Si la France maintenant venoit à produire de l’or comme le Perou, on ne laisseroit pas d’en user, bien qu’on n’en eust point encore veu : et si l’Autheur du Theatre n’aime pas les nouveautez, que diroit il donc de ces nouvelles Estoiles d’Eloquence dont le premier miracle est de paroistre plus vivement au jour que mille lumieres qui prennent tiltre du Soleil ? Si l’on eust pris son conseil, la Digue assurément estant une nouveauté, seroit encore à la Rochelle. En fin pour conclure, c’est une loy generale, qu’il faut observer les loix du pays où l’on est : nous ne sommes pas Romains ny Romans, nous escrivons à Paris, on y parle assez bien sans emprunter un idiome estranger. Et à dire vray, les escrits de votre Censeur ont quelque teinture de doctrine, mais ils ressemblent auz medailles, que l’on cherit plus pour ce qu’elles marquent des antiquitez que pour leur propre beauté.315

Annexe 3 : Réponse de Poliarque à Damon §

Il t’a faict sçavoir par escrit qu’il ne daigneroit t’advouer pour un de ses escoliers, aussi serois-tu fasché d’avoir estudié sous un si hardy Pedant, qui ne met en pratique que la seule ignorance des regles qu’il nous donne.

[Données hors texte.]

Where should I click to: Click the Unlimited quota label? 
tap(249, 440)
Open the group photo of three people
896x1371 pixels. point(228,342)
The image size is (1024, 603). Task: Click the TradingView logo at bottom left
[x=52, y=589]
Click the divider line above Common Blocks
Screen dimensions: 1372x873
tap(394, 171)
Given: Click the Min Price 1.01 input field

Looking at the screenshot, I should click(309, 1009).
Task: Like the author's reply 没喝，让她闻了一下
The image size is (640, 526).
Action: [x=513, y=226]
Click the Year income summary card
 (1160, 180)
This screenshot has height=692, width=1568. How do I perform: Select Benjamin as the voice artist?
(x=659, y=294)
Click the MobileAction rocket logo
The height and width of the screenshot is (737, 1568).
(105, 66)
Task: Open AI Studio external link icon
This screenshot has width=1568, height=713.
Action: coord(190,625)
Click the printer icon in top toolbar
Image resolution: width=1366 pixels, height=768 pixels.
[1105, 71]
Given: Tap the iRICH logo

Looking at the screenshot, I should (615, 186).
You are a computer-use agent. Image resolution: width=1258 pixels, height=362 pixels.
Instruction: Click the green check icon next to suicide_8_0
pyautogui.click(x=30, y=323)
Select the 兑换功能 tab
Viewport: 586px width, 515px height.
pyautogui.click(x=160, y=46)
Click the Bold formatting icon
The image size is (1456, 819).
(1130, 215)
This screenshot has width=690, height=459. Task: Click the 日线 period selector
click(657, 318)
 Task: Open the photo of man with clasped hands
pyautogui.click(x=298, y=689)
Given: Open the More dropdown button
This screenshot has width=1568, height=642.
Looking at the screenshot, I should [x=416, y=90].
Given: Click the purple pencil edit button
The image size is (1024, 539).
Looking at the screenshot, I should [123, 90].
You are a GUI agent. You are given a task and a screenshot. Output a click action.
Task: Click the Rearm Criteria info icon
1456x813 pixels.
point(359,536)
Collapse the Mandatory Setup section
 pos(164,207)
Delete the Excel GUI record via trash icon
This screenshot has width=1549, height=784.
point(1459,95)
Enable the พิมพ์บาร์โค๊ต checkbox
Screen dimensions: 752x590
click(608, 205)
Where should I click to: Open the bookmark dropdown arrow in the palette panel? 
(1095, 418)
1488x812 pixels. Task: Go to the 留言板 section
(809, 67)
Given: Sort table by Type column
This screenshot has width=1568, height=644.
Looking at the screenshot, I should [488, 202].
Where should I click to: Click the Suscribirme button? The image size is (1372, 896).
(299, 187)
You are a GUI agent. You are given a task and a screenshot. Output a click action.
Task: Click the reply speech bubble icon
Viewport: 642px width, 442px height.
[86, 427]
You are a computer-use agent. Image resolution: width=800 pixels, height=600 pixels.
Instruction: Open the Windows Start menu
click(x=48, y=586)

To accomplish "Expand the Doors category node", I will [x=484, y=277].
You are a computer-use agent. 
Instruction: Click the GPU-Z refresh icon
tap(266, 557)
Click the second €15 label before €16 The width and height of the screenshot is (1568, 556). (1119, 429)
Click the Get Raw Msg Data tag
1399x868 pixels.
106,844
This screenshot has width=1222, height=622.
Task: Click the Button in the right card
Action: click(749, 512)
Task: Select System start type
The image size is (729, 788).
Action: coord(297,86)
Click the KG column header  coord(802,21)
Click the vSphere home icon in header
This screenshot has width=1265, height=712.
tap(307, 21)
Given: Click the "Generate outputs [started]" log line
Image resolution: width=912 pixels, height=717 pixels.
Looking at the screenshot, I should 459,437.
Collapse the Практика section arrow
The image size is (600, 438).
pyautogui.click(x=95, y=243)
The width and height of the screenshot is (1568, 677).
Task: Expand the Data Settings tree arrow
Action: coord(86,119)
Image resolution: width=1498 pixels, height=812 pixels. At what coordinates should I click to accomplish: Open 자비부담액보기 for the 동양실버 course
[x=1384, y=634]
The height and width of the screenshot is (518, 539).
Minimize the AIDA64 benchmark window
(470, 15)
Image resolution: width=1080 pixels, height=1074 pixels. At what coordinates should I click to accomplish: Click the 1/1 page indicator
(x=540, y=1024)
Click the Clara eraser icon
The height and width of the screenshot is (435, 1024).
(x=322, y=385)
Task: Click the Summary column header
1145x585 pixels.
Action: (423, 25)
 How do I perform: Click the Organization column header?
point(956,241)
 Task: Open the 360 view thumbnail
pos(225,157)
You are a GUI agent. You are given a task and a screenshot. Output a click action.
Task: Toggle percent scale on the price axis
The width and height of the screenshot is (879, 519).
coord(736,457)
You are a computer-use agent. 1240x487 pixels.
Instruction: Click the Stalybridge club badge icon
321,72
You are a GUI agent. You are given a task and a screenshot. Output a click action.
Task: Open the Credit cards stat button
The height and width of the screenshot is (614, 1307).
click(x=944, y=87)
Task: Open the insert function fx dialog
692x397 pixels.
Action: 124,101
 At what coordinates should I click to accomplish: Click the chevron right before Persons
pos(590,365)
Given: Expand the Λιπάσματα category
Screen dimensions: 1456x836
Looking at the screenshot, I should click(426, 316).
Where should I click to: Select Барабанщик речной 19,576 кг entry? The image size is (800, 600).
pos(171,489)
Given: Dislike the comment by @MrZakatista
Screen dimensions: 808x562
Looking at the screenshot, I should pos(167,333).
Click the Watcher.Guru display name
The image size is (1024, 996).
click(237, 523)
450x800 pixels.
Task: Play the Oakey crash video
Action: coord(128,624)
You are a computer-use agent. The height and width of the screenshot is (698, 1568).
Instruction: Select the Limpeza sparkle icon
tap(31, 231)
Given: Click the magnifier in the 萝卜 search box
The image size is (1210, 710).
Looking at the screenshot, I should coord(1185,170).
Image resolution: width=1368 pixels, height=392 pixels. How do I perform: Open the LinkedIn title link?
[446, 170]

Cependant sa témérité nous veut apprendre qu’il suit en cela les anciens Autheurs, tant Grecs, Latins, que Italiens, et autres ; mais on ne voit point dans leurs œuvres qu’ils ayent esté barbares en leurs langues comme il l’est en la sienne … Si la langue Latine n’estoit point morte, elle l’accuseroit de cruauté, pour l’avoir escorchée […] N’a-t-il pas encore appris que les Muses ne vieillissent point, et que leurs vestemens vieillissent tous les jours ? et qu’estant de la nature et de l’humeur des femmes, elles s’habillent selon le temps et favorisent plus tost les caresses des jeunes que les vieux ? Mais encore que je parle generalement, j’estimeray mon bonheur incomparable dans le respect que je dois à Monsieur Malherbe, de qui le merite et la science se sont acquis le privilège de leurs caresses par le consentement de toute la France, et malgre la rigueur des annees. Si l’Autheur du Theatre se veut mettre en son rang, et si sa vanité le flatte d’un merite imaginaire, il est assez âgé non pas pour avoir acquis la même faveur, mais pour avoir appris que les privilèges ne se donnent pas à toutes sortes de personnes.316

Annexe 4 : Hardy Alexandre, La Berne des deux rimeurs de l’Hostel de Bourgogne, Paris, 1628. §

[…] Quant à la Pöesie aucun ne doute que Monsieur de Malherbe n’ait toujours semblable à soy-mesme suivy un mesme style, plus adoré qu’approuvent de beaucoup en son siecle. Or y a-t-il trente ans du moins qu’il commence à écrire, voila donc une vieille nouveauté […] Et pour montrer que les anciens se prevalurent d’inventions inimitables, ces jardins du Babilone suspendus en l’air, qui se sont que l’un des sept miracles du monde, laissent le démenty a ce nouveau rimailleur, qui ne sçait pas aussi que la Digue de la Rochelle, ou de semblables furent pratiquees en Hollande long temps devant la prodigieuse naissance de son adherant. […] Comme la marque du Prince fait valoir les especes, la suffisance d’un Auteur donne le poids et le cours à ses paroles, chose confirmee par le Phoenix de nos Poetes en son Art Poetique, ou il asseure que ce qui fut permis à Virgile estoit un sacrilege a d’autres moindres que lui, et qu’en cas de necessité on peut enrichir la pauvreté de notre langue de mots nouveaux et inusitez, pourveu que significatifs : luy mesme en sa Franciade nous sert de porte-enseigne […] Homere […] employe les quatre dialectes grecs à la construction d’un ouvrage qui n’a de fin que celle du monde, sans restraindre son style dans les termes du langage Attique, quoy que le plus poly et mignard de tous les autres, tel que le Toscan en Italie et le François en France.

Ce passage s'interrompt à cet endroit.